Of more concern, however, is the 7-1, 325-pound O’Neal’s inability to keep Noah off the offensive boards. Noah had 15 more rebounds in Game 3, four on the offensive glass. In the last two games, Noah has 28 boards, with 11 coming on the offensive end.
Given all that, it wouldn’t be a terrible thing for the Cavaliers to pound the ball inside to O’Neal early and often in Game 4. Let him be the aggressor and the offense is not only better for it, but Noah also runs the risk of getting in foul trouble.
This may be premature and a tad harsh, but Mo Williams’ game is once again starting to look like Daniel Gibson’s in the playoffs.
Defensively, Derrick Rose is blowing by him at will —yes, Rose even did that against LeBron James a few times —and he’s relying way too much on the 3-point shot at the offensive end.
Williams was a very good 5-of-11 from beyond the arc in Game 3 and finished with 21 points, but he had just three assists and took just five two-point shots.
In the series, he’s attempted 38 shots. Twenty of them have been 3-pointers, with eight makes.
Yes, hitting 40 percent on threes is like shooting 60 percent on twos, but the Cavaliers are a better team if Williams does more than stand behind the arc.
Williams wasn’t the only Cleveland player bombing away in Game 3, as the Cavaliers hoisted a franchise playoff-record 35 3-pointers and made a team-record 14 (also a respectable 40 percent).
James was 4-of-8, Anthony Parker was 2-of-6, Antawn Jamison was 1-of-6 and Jamario Moon and West were both 1-of-2.
A number of the attempts were out of necessity in the closing minutes, but too often the Cavaliers went for the home run early in the shot clock instead of going inside.
Cleveland took an almost unbelievable 23 3-pointers in the second half, making nine. In the fourth quarter alone, the Cavaliers were 6-of-15. They took nine two-pointers in the period.
Yes, Cleveland scored 38 points in the final quarter and nearly pulled off a dramatic win, but outside of Noah’s shot-blocking abilities, the Bulls aren’t a very good defensive team on the interior. When the Cavaliers fail to attack, they also fail to capitalize on that weakness.
The Cavaliers had a few calls that didn’t go their way down the stretch, most notably a charging foul on James against Luol Deng that could have potentially been a three-point play, but quite a few whistles also went their way earlier in the game.
The worst free throw shooting team in the league during the regular season, Cleveland reverted to its old ways and went 20-of-31 at the line (.645). James, who was 12-of-13 over the first two games, went 7-of-13 at the stripe, while Williams, a perfect 8-of-8 coming in, went 2-of-5.
Make a few more and the Cavaliers are on the verge of a sweep right now.

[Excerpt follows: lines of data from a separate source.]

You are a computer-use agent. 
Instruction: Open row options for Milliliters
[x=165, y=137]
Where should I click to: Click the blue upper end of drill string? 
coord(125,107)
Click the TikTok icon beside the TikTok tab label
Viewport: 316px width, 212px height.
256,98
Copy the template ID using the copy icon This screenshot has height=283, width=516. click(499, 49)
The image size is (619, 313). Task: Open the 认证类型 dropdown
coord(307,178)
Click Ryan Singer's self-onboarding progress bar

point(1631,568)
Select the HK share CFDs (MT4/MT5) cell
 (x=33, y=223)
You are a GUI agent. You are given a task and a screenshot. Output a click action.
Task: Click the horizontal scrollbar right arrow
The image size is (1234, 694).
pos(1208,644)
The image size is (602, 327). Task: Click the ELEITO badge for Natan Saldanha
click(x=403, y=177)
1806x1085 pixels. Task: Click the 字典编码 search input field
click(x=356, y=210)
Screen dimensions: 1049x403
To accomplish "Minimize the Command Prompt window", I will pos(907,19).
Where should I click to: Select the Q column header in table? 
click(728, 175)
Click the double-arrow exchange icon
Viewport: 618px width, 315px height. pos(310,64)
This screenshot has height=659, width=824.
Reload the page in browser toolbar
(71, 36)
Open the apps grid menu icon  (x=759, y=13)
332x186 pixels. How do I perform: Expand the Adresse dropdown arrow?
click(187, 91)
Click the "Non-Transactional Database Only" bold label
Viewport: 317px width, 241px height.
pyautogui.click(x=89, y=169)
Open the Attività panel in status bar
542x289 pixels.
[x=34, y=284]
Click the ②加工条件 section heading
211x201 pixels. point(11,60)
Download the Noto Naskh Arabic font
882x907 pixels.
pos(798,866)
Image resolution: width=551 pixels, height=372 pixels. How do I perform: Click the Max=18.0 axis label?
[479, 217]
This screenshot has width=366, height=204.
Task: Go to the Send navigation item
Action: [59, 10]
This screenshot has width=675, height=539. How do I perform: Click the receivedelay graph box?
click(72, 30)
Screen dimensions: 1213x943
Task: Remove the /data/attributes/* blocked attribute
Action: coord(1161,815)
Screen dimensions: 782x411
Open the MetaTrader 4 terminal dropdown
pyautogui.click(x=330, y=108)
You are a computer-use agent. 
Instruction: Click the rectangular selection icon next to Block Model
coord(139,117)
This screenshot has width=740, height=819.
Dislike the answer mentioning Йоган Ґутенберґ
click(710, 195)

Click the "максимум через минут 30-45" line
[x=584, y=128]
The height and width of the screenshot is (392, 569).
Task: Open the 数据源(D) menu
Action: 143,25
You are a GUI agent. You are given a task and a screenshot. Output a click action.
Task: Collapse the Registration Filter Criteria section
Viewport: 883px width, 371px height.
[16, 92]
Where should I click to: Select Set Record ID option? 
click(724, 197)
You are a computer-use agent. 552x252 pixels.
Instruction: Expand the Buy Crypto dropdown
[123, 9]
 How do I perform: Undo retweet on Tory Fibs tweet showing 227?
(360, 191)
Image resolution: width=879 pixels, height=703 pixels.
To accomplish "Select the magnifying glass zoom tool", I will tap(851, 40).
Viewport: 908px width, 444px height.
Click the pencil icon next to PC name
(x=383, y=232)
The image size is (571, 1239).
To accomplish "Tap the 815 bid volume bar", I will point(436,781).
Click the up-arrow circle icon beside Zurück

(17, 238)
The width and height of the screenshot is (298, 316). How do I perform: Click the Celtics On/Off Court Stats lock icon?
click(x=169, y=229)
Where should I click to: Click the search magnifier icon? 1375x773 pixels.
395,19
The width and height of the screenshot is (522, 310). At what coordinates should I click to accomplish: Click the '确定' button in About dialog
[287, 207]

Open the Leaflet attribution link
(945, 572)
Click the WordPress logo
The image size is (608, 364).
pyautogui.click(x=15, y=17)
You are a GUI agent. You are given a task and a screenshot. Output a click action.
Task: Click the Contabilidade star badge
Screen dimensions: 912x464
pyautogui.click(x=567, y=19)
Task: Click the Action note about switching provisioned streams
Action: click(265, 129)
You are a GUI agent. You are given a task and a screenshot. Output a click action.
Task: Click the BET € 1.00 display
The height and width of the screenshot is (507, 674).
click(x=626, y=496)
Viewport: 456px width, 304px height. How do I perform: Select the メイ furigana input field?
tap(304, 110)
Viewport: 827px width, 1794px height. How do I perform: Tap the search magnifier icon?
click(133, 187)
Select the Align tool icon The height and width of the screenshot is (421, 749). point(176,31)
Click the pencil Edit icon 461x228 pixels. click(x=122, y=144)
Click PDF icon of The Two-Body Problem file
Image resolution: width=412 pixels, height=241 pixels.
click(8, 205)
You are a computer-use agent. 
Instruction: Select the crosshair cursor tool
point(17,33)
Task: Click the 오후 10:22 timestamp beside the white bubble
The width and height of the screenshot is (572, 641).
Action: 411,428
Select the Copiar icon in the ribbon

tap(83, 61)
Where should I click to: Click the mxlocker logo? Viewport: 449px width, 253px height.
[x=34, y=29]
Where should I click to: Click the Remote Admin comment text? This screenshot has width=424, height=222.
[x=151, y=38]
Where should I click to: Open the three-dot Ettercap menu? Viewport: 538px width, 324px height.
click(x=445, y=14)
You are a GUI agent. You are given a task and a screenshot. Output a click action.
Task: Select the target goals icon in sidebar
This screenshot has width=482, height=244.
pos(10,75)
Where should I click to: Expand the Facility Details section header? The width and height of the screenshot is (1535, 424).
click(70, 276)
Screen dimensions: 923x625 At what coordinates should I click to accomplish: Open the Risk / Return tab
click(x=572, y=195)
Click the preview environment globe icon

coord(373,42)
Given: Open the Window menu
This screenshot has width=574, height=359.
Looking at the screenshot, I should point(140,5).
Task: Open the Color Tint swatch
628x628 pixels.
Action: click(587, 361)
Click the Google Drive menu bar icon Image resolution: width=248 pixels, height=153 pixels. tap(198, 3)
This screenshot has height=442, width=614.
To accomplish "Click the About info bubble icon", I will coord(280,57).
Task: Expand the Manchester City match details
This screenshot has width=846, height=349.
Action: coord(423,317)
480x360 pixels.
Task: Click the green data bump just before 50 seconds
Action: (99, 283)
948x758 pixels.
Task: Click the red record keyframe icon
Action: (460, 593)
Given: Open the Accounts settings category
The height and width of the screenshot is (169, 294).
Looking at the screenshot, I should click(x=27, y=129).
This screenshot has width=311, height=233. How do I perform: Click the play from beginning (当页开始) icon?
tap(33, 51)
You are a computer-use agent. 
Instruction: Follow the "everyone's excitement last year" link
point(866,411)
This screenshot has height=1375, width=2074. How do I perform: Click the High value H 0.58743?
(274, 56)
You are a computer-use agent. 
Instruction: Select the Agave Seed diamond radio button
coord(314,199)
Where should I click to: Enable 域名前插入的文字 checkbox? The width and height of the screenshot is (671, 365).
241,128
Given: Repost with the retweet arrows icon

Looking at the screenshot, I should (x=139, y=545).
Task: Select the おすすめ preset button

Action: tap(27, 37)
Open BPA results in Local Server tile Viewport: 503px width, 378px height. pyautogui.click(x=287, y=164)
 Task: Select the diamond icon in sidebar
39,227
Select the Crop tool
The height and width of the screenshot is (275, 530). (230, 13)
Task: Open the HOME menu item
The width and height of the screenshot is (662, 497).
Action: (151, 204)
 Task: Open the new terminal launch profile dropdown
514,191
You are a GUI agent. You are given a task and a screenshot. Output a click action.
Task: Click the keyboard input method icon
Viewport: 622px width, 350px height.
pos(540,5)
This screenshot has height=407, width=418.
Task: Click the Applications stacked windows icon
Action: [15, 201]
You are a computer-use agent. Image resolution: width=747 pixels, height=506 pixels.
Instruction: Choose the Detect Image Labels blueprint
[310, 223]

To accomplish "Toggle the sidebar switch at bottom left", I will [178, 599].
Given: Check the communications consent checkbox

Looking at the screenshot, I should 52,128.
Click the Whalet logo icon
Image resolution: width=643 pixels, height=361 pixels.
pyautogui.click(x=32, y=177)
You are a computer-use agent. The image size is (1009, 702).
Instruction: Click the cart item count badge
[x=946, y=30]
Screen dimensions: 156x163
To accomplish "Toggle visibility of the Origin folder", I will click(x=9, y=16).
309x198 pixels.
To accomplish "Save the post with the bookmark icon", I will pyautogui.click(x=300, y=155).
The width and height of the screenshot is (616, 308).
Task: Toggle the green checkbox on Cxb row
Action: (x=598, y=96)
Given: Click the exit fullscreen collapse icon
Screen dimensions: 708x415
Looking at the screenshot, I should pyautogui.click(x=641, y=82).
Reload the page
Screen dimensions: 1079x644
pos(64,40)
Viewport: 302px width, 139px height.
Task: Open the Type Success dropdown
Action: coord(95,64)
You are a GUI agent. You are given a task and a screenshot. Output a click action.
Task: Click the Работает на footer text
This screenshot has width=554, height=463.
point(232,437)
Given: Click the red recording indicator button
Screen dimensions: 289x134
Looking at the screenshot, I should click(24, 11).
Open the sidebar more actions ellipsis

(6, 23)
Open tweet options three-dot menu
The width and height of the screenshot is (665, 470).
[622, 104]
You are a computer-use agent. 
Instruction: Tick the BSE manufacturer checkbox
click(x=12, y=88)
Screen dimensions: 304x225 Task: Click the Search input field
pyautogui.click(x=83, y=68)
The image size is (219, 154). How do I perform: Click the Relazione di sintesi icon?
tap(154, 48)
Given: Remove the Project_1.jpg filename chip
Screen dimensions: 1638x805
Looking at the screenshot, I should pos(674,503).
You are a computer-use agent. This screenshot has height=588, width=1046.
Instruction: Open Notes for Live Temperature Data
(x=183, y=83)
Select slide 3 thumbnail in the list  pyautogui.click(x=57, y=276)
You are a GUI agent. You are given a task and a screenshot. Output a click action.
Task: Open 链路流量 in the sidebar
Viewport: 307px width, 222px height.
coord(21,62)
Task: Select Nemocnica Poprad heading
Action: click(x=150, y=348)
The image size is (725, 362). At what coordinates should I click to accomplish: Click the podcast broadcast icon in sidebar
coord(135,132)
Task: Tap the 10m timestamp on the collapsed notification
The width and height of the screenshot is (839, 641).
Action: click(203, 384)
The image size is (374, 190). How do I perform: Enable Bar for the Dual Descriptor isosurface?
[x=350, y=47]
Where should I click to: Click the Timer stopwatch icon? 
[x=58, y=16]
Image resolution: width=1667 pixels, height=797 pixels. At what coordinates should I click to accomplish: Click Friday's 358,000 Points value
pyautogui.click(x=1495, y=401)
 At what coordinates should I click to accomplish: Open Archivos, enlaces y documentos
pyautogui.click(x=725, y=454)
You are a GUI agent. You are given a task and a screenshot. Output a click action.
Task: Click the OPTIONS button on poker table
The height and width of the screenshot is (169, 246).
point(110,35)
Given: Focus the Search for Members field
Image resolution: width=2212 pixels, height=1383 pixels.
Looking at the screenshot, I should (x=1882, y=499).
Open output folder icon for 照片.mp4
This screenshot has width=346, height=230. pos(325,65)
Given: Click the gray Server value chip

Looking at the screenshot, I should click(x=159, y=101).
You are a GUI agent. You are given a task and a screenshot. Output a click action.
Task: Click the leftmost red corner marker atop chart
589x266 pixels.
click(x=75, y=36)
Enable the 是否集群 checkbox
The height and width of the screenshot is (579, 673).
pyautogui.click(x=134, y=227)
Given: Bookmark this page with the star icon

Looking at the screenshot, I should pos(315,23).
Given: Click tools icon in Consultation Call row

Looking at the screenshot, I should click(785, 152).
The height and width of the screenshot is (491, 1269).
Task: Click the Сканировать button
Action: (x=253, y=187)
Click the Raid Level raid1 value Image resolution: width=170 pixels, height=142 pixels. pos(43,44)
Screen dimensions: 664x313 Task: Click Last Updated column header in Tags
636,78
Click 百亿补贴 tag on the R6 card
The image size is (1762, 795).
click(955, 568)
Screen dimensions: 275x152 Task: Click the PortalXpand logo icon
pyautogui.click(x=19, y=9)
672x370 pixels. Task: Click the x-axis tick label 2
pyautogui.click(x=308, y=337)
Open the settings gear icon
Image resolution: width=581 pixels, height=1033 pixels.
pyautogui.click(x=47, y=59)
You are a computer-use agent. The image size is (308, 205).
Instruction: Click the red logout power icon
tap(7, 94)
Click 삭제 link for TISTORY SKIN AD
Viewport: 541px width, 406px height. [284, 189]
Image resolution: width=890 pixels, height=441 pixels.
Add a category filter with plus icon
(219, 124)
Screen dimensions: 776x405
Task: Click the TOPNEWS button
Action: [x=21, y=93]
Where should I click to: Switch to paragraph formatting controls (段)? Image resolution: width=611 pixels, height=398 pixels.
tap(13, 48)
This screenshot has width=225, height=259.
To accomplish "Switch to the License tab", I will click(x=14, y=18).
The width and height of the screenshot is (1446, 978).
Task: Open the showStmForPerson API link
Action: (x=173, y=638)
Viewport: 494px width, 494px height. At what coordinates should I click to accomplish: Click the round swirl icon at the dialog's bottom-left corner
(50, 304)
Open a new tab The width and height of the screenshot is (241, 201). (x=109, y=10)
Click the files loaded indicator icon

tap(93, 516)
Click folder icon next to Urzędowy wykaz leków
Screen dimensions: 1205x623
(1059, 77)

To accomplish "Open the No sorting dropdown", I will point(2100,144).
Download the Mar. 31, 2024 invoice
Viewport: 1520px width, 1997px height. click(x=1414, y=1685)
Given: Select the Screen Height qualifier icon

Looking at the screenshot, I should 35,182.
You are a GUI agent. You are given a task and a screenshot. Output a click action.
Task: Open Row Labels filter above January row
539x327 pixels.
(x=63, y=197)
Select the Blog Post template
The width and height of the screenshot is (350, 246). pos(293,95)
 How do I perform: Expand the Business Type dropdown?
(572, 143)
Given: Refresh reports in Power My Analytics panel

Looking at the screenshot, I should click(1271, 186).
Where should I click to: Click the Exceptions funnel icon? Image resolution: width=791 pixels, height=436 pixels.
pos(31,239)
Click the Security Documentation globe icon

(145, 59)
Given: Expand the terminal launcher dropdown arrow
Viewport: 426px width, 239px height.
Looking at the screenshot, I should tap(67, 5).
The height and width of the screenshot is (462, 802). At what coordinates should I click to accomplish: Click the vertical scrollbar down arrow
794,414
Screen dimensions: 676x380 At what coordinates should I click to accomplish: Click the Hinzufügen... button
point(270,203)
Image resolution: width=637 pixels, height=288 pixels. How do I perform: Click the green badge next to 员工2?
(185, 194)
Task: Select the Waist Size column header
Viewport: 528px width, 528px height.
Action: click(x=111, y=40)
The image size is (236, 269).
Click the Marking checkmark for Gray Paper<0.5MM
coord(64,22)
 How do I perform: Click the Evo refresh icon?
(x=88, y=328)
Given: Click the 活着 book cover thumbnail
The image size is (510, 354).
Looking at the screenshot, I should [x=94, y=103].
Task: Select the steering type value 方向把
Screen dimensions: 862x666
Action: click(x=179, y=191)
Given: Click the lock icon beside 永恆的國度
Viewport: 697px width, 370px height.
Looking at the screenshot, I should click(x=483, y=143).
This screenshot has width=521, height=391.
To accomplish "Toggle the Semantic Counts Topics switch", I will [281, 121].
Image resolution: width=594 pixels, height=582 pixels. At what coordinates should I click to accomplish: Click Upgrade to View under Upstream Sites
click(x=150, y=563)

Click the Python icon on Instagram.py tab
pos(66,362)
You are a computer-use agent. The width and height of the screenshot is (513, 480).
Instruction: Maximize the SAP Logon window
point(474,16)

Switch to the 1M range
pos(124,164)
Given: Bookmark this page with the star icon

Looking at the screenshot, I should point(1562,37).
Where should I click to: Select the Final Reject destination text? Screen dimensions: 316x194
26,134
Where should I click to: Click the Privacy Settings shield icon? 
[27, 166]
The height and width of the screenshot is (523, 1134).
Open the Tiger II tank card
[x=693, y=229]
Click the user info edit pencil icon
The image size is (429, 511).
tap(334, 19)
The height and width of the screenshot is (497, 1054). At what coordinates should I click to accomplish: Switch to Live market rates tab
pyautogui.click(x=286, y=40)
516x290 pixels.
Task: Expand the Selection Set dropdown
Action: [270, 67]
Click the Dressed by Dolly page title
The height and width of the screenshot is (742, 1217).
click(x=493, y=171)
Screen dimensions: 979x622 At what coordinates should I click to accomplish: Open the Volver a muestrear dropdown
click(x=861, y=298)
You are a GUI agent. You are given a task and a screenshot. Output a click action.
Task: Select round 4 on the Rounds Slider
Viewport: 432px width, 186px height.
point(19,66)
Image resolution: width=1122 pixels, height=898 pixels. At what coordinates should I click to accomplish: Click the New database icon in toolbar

Chicago guards Rose (31 points, 13-of-26 shooting) and Kirk Hinrich (27, 9-of-12) combined for 58 points on 22-of-38 shooting in Game 3. Add Deng (20 points, 9-of-16) and that grows to 78 points on 31-of-54.
The Bulls finished the night shooting an even 50 percent from the field (42-of-84), a number that is totally unsatisfactory to the defensive-minded Brown.
Expect the Cavaliers to challenge Chicago a lot more on the perimeter in Game 4, because guys like Brad Miller and Taj Gibson are not great interior scorers.
Having just spent the majority of this column focusing on negatives, let’s take this opportunity to point out the consensus pick in this series was Cleveland winning in five games. Not only that, most prognosticators also felt if Chicago was going to win a game, it would be Game 3 at home.
That’s what the Bulls did, and they did it by just two points on a night when the Cavaliers came up short in numerous areas yet still almost rallied from a 21-point deficit.
The guess here is the Cavaliers will play much better Sunday and win Game 4, then come home and close out the series Tuesday night at Quicken Loans Arena.
Of course, if Cleveland loses Game 4, the pressure to win Game 5 increases dramatically.